La débrouillardise a été de mise. Parmi leurs trouvailles les plus astucieuses, figure une collection de plus de 130 000 livres en langue anglaise, jusqu'alors inexplorée à la Bibliothèque du Congrès.
Droits d'auteur : la question épineuse de l'IA
La question des droits d'auteur demeure l'un des défis éthiques et juridiques majeurs pesant sur l'IA. Des leaders comme OpenAI et Google ont englouti des quantités incommensurables de données glanées sur le web, des articles de presse aux informations plus intrusives comme les publications sur les réseaux sociaux. Par ailleurs, Meta fait face à des poursuites d'auteurs qui l'accusent d'avoir illégalement utilisé sept millions de livres protégés par le droit d'auteur pour entraîner ses IA.
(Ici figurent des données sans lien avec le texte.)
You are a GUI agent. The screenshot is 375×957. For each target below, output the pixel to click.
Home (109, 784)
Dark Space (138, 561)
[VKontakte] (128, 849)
L'industrie technologique a justifié ses exigences voraces en matière de données en invoquant la notion d'"usage équitable", et plus fondamentalement, en affirmant qu'il serait "impossible" de développer cette technologie sans siphonner gratuitement le contenu de chacun.
Vers plus de transparence et de responsabilité ?
Ce travail récent constitue un revers cinglant pour cette ligne de défense des entreprises de la Silicon Valley, bien qu'il ne dissipe pas toutes les inquiétudes éthiques. Ce modèle reste un grand modèle linguistique, une technologie fondamentalement destinée à automatiser des tâches et à potentiellement réduire l'emploi. De plus, il est peu probable que chaque auteur dont l'œuvre est tombée dans le domaine public soit ravi de la voir "reproduite" par une IA – à moins qu'il ne s'agisse d'artistes décédés dont les droits d'auteur ont expiré.
Même si les entreprises d'IA étaient contraintes de n'utiliser que des œuvres avec permission ou compensation – ce qui reste une hypothèse audacieuse –, la réalité est que tant que ces entreprises existeront, une pression considérable s'exercera sur les détenteurs de droits d'auteur pour autoriser l'entraînement des IA.
Stella Biderman n'a aucun doute que des entreprises comme OpenAI ne changeront pas subitement pour devenir un modèle d'approvisionnement éthique en données. Elle espère cependant que son travail les aidera au moins à cesser de dissimuler ce qu'elles utilisent pour entraîner leurs modèles d'IA. « Même une transparence partielle a une immense valeur sociale et une valeur scientifique modérée », a-t-elle affirmé.